GOAL OF THE EXERCISE. Copy each line below exactly as it appears. Pictures are to be omitted.

----

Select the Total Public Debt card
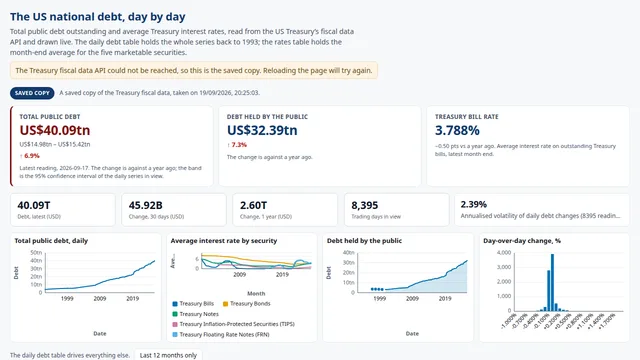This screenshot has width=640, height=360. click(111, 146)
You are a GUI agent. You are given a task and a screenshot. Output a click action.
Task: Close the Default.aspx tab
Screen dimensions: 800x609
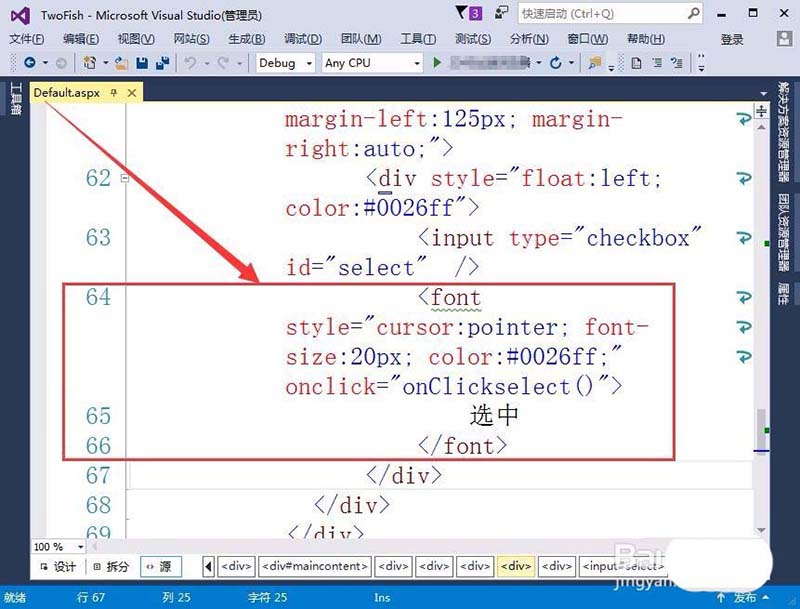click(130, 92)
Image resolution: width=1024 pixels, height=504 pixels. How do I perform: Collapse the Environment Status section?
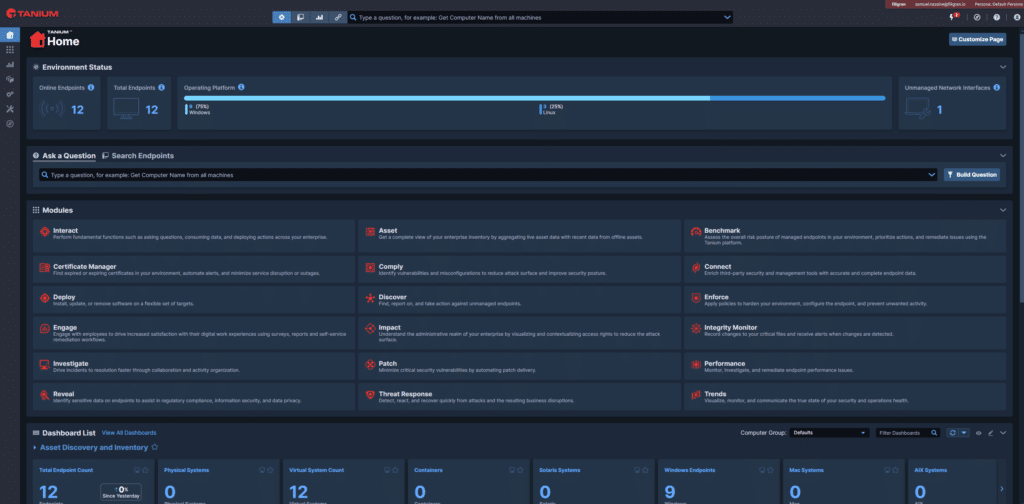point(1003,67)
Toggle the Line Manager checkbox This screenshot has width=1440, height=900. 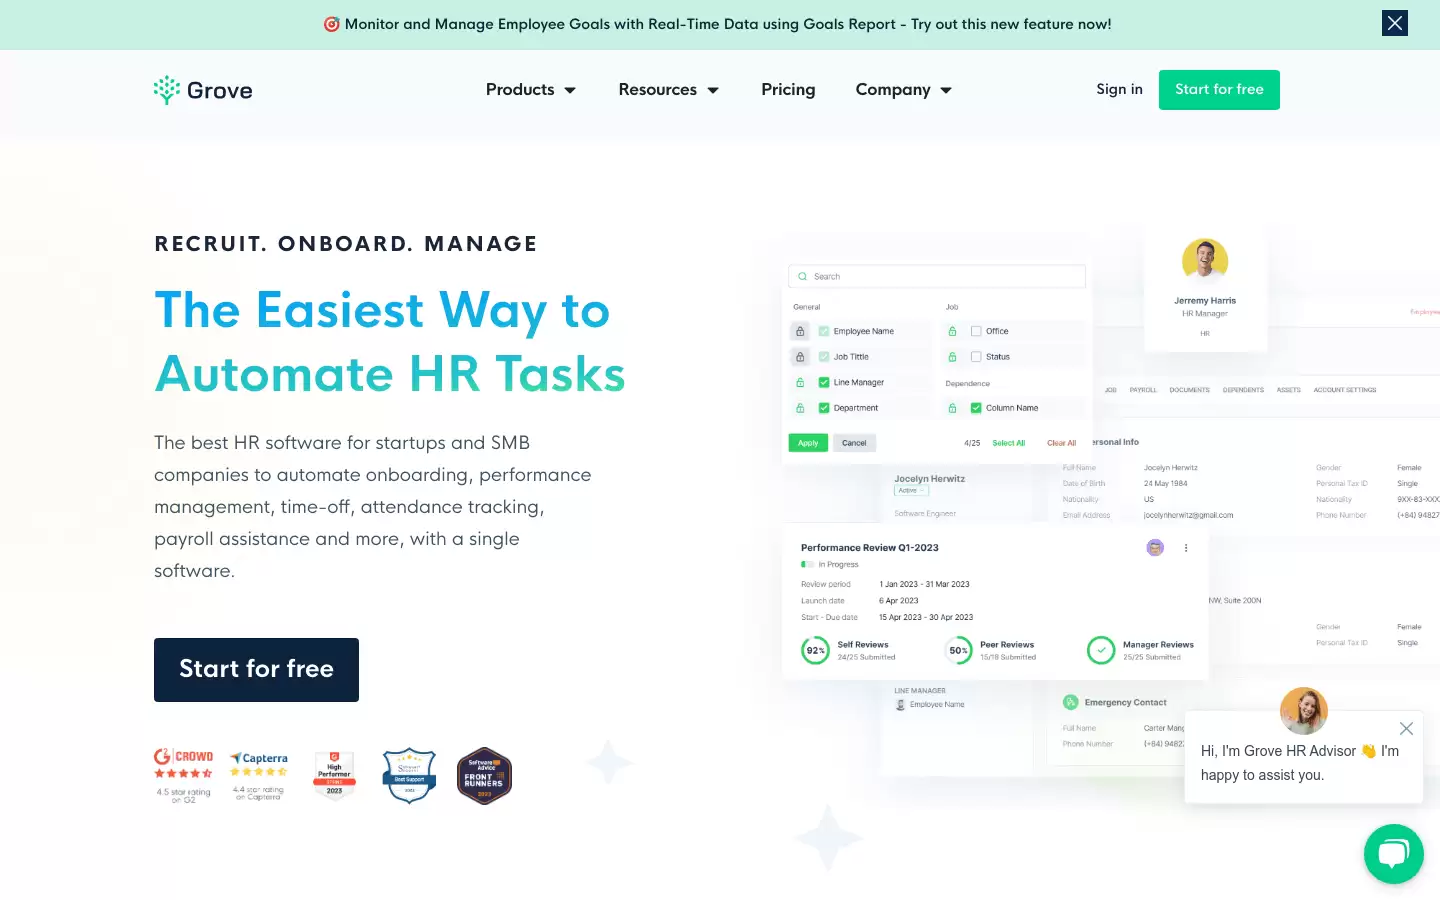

----

SOLUTION TO THIS TASK.
Select the Total Public Debt card
This screenshot has width=640, height=360. click(111, 146)
You are a GUI agent. You are given a task and a screenshot. Output a click action.
Task: Close the Default.aspx tab
Screen dimensions: 800x609
click(130, 92)
Image resolution: width=1024 pixels, height=504 pixels. How do I perform: Collapse the Environment Status section?
point(1003,67)
Toggle the Line Manager checkbox This screenshot has width=1440, height=900. 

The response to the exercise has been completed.